When you find the line with "tháng 2 (517, 1648)" among the records below, reproduce it and each line after it exactly, ending with the line with "[Chia sẻ lên Facebook] (211, 1776)".

▶ [PROVIDED RECORDS]:
--
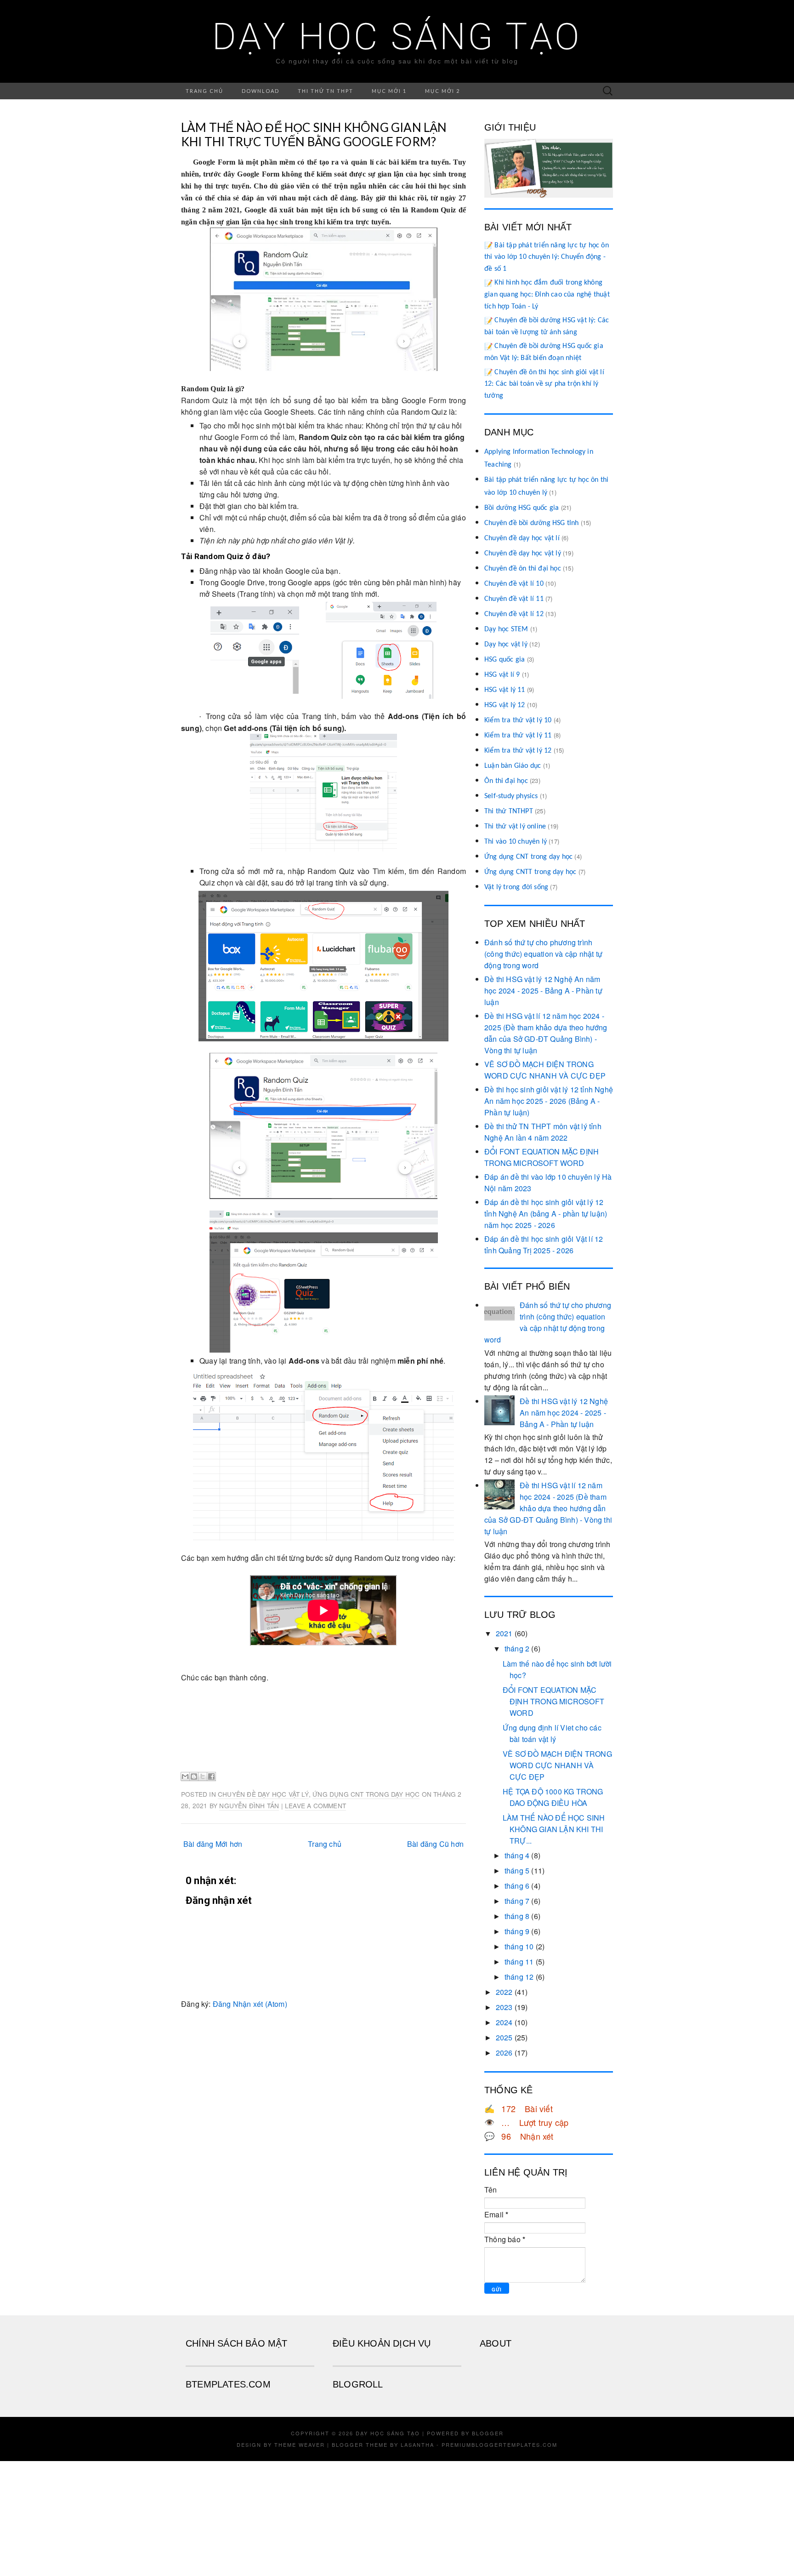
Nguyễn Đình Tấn (249, 1805)
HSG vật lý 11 (504, 690)
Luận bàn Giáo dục (512, 766)
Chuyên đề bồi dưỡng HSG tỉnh (531, 523)
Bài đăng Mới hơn (212, 1844)
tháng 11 (519, 1961)
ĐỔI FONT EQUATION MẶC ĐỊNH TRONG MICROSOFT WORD (553, 1701)
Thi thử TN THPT (325, 91)
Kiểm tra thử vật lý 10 (517, 720)
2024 (504, 2022)
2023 (504, 2007)
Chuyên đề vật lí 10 (514, 584)
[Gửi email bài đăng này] (185, 1776)
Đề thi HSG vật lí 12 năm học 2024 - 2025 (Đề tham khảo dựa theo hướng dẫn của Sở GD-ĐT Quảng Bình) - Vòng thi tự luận (548, 1508)
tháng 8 (517, 1916)
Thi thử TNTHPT (508, 811)
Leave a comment (315, 1805)
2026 (504, 2052)
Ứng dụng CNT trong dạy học (366, 1794)
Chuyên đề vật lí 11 (514, 599)
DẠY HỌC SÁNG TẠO (397, 36)
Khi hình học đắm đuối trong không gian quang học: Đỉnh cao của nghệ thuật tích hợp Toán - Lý (547, 294)
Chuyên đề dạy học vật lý (263, 1794)
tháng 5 (517, 1870)
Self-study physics (511, 796)
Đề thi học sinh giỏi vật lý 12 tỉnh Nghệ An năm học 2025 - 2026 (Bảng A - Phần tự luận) (548, 1101)
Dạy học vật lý (505, 644)
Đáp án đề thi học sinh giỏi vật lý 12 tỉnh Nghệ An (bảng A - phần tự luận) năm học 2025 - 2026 (545, 1213)
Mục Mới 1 (389, 91)
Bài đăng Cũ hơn (435, 1844)
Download (260, 91)
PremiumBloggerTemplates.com (499, 2444)
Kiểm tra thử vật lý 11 (517, 735)
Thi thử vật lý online (515, 826)
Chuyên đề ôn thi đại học (522, 568)
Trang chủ (204, 91)
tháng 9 (517, 1931)
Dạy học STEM (506, 629)
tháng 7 (517, 1901)
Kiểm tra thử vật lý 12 (517, 750)
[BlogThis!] (193, 1776)
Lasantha (417, 2444)
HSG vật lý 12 (504, 705)
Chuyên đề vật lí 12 (514, 614)
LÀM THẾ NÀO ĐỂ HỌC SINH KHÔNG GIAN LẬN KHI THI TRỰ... (554, 1829)
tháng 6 (517, 1885)
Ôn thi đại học (506, 781)
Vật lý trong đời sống (516, 887)
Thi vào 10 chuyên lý (515, 841)
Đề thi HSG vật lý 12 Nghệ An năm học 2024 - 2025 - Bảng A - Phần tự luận (543, 990)
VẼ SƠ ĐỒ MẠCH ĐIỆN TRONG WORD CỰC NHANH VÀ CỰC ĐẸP (557, 1765)
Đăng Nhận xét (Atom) (250, 2004)
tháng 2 (517, 1648)
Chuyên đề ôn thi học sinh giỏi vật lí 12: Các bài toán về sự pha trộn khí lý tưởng (544, 384)
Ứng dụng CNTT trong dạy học (530, 872)
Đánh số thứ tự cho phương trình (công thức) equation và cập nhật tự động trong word (543, 954)
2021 (504, 1633)
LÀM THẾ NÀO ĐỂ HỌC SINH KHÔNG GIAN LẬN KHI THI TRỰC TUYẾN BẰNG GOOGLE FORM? (314, 134)
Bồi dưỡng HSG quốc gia (521, 508)
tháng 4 (517, 1855)
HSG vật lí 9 (502, 675)
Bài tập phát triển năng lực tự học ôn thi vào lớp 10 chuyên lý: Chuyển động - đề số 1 (546, 257)
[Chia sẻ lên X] (202, 1776)
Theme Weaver (299, 2444)
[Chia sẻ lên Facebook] (211, 1776)
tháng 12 (519, 1976)
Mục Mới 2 (442, 91)
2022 (504, 1992)
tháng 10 (519, 1946)
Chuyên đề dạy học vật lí (522, 538)
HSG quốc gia (504, 659)
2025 (504, 2037)
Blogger (488, 2433)
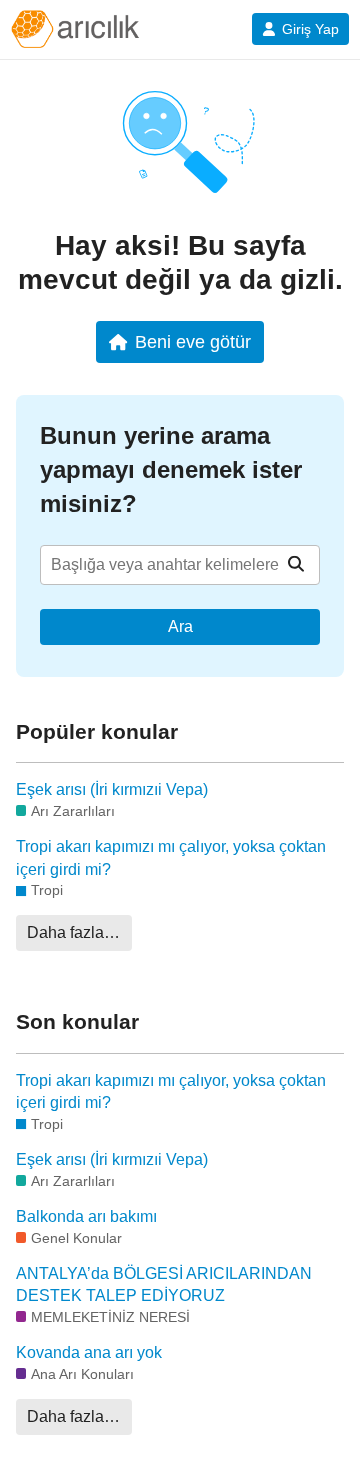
--
▶ [WRITTEN SOLUTION]:
tháng 2 (517, 1648)
Chuyên đề ôn thi học sinh giỏi vật lí 12: Các bài toán về sự pha trộn khí lý tưởng (544, 384)
Ứng dụng CNTT trong dạy học (530, 872)
Đánh số thứ tự cho phương trình (công thức) equation và cập nhật tự động trong word (543, 954)
2021 (504, 1633)
LÀM THẾ NÀO ĐỂ HỌC SINH KHÔNG GIAN LẬN KHI THI TRỰC TUYẾN BẰNG GOOGLE FORM? (314, 134)
Bồi dưỡng HSG quốc gia (521, 508)
tháng 4 (517, 1855)
HSG vật lí 9 (502, 675)
Bài tập phát triển năng lực tự học ôn thi vào lớp 10 chuyên lý: Chuyển động - đề số 1 (546, 257)
[Chia sẻ lên X] (202, 1776)
Theme Weaver (299, 2444)
[Chia sẻ lên Facebook] (211, 1776)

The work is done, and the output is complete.